What is needed: Could you write out the records below again, swapping every "legend" for "key" and leaving everything else unchanged?

Data in this exercise:
■ ■ ■ ■ ■

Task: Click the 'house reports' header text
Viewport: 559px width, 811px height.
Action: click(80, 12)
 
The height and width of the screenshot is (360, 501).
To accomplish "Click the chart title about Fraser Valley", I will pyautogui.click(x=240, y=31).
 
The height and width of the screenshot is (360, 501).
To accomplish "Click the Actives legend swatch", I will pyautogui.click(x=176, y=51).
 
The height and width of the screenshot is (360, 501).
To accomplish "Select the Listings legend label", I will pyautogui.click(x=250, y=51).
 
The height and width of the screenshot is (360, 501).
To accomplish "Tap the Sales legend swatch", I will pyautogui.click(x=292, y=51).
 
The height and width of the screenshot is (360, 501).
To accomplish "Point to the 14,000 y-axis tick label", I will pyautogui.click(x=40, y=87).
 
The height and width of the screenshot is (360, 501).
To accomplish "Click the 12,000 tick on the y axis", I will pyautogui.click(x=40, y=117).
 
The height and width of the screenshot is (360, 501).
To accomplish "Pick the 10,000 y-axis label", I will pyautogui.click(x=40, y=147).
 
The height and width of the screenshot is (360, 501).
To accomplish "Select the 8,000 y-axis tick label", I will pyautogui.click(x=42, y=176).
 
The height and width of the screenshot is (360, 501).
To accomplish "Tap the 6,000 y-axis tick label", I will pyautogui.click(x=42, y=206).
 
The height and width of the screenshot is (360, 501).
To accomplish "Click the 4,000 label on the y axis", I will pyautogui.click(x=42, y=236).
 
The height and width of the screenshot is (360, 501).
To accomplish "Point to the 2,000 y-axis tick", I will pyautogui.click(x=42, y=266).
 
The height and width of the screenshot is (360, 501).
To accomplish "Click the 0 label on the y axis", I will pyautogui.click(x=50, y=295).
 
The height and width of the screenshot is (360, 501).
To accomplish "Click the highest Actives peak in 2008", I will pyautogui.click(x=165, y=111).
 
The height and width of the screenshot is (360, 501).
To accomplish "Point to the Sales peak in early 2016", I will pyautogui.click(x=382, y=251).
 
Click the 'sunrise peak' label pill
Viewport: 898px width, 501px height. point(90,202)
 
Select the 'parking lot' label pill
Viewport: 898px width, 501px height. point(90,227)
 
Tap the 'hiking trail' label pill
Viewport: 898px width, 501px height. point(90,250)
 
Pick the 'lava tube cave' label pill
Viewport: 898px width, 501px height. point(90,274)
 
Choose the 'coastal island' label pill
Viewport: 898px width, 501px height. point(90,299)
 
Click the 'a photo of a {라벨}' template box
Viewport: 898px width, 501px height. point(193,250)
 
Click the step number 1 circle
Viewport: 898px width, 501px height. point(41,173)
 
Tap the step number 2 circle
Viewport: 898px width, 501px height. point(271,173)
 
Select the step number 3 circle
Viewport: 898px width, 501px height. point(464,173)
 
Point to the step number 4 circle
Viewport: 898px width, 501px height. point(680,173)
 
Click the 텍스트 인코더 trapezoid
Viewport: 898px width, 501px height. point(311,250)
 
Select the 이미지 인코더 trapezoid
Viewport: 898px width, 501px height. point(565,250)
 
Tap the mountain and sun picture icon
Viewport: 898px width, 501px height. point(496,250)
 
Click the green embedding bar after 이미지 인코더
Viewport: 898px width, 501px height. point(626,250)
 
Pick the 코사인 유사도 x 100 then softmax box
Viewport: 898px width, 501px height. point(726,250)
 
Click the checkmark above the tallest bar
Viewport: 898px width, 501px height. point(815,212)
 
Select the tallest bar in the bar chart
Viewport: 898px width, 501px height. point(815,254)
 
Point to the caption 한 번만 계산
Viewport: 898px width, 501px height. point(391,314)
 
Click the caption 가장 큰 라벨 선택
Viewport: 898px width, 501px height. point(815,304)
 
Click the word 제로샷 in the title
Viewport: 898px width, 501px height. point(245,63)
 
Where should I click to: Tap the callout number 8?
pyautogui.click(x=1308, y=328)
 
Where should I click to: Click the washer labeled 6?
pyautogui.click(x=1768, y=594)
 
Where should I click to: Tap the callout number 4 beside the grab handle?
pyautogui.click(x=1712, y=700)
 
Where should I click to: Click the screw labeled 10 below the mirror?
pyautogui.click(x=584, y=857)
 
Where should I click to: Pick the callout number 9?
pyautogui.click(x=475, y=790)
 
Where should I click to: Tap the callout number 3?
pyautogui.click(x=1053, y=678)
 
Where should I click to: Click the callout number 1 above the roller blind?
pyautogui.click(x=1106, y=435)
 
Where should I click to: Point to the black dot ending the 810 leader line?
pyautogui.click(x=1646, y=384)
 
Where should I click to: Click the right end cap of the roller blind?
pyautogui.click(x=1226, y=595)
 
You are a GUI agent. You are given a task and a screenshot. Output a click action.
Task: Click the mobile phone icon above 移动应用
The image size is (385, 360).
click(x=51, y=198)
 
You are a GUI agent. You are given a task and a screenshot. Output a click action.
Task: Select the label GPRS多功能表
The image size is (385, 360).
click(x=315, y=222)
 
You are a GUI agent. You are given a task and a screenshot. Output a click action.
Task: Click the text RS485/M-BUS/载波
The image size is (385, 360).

■ ■ ■ ■ ■

Reply to the task:
Task: Click the 'house reports' header text
Viewport: 559px width, 811px height.
Action: click(80, 12)
 
The height and width of the screenshot is (360, 501).
To accomplish "Click the chart title about Fraser Valley", I will pyautogui.click(x=240, y=31).
 
The height and width of the screenshot is (360, 501).
To accomplish "Click the Actives key swatch", I will pyautogui.click(x=176, y=51).
 
The height and width of the screenshot is (360, 501).
To accomplish "Select the Listings key label", I will pyautogui.click(x=250, y=51).
 
The height and width of the screenshot is (360, 501).
To accomplish "Tap the Sales key swatch", I will pyautogui.click(x=292, y=51).
 
The height and width of the screenshot is (360, 501).
To accomplish "Point to the 14,000 y-axis tick label", I will pyautogui.click(x=40, y=87).
 
The height and width of the screenshot is (360, 501).
To accomplish "Click the 12,000 tick on the y axis", I will pyautogui.click(x=40, y=117).
 
The height and width of the screenshot is (360, 501).
To accomplish "Pick the 10,000 y-axis label", I will pyautogui.click(x=40, y=147).
 
The height and width of the screenshot is (360, 501).
To accomplish "Select the 8,000 y-axis tick label", I will pyautogui.click(x=42, y=176).
 
The height and width of the screenshot is (360, 501).
To accomplish "Tap the 6,000 y-axis tick label", I will pyautogui.click(x=42, y=206).
 
The height and width of the screenshot is (360, 501).
To accomplish "Click the 4,000 label on the y axis", I will pyautogui.click(x=42, y=236).
 
The height and width of the screenshot is (360, 501).
To accomplish "Point to the 2,000 y-axis tick", I will pyautogui.click(x=42, y=266).
 
The height and width of the screenshot is (360, 501).
To accomplish "Click the 0 label on the y axis", I will pyautogui.click(x=50, y=295).
 
The height and width of the screenshot is (360, 501).
To accomplish "Click the highest Actives peak in 2008", I will pyautogui.click(x=165, y=111).
 
The height and width of the screenshot is (360, 501).
To accomplish "Point to the Sales peak in early 2016", I will pyautogui.click(x=382, y=251).
 
Click the 'sunrise peak' label pill
Viewport: 898px width, 501px height. point(90,202)
 
Select the 'parking lot' label pill
Viewport: 898px width, 501px height. point(90,227)
 
Tap the 'hiking trail' label pill
Viewport: 898px width, 501px height. point(90,250)
 
Pick the 'lava tube cave' label pill
Viewport: 898px width, 501px height. point(90,274)
 
Choose the 'coastal island' label pill
Viewport: 898px width, 501px height. point(90,299)
 
Click the 'a photo of a {라벨}' template box
Viewport: 898px width, 501px height. point(193,250)
 
Click the step number 1 circle
Viewport: 898px width, 501px height. point(41,173)
 
Tap the step number 2 circle
Viewport: 898px width, 501px height. point(271,173)
 
Select the step number 3 circle
Viewport: 898px width, 501px height. point(464,173)
 
Point to the step number 4 circle
Viewport: 898px width, 501px height. point(680,173)
 
Click the 텍스트 인코더 trapezoid
Viewport: 898px width, 501px height. point(311,250)
 
Select the 이미지 인코더 trapezoid
Viewport: 898px width, 501px height. point(565,250)
 
Tap the mountain and sun picture icon
Viewport: 898px width, 501px height. point(496,250)
 
Click the green embedding bar after 이미지 인코더
Viewport: 898px width, 501px height. point(626,250)
 
Pick the 코사인 유사도 x 100 then softmax box
Viewport: 898px width, 501px height. point(726,250)
 
Click the checkmark above the tallest bar
Viewport: 898px width, 501px height. point(815,212)
 
Select the tallest bar in the bar chart
Viewport: 898px width, 501px height. point(815,254)
 
Point to the caption 한 번만 계산
Viewport: 898px width, 501px height. point(391,314)
 
Click the caption 가장 큰 라벨 선택
Viewport: 898px width, 501px height. point(815,304)
 
Click the word 제로샷 in the title
Viewport: 898px width, 501px height. point(245,63)
 
Where should I click to: Tap the callout number 8?
pyautogui.click(x=1308, y=328)
 
Where should I click to: Click the washer labeled 6?
pyautogui.click(x=1768, y=594)
 
Where should I click to: Tap the callout number 4 beside the grab handle?
pyautogui.click(x=1712, y=700)
 
Where should I click to: Click the screw labeled 10 below the mirror?
pyautogui.click(x=584, y=857)
 
Where should I click to: Pick the callout number 9?
pyautogui.click(x=475, y=790)
 
Where should I click to: Tap the callout number 3?
pyautogui.click(x=1053, y=678)
 
Where should I click to: Click the callout number 1 above the roller blind?
pyautogui.click(x=1106, y=435)
 
Where should I click to: Point to the black dot ending the 810 leader line?
pyautogui.click(x=1646, y=384)
 
Where should I click to: Click the right end cap of the roller blind?
pyautogui.click(x=1226, y=595)
 
You are a GUI agent. You are given a task and a screenshot. Output a click action.
Task: Click the mobile phone icon above 移动应用
The image size is (385, 360).
click(x=51, y=198)
 
You are a GUI agent. You are given a task and a screenshot. Output a click action.
Task: Select the label GPRS多功能表
The image size is (385, 360).
click(x=315, y=222)
 
You are a GUI agent. You are given a task and a screenshot. Output a click action.
Task: Click the text RS485/M-BUS/载波
The image size is (385, 360).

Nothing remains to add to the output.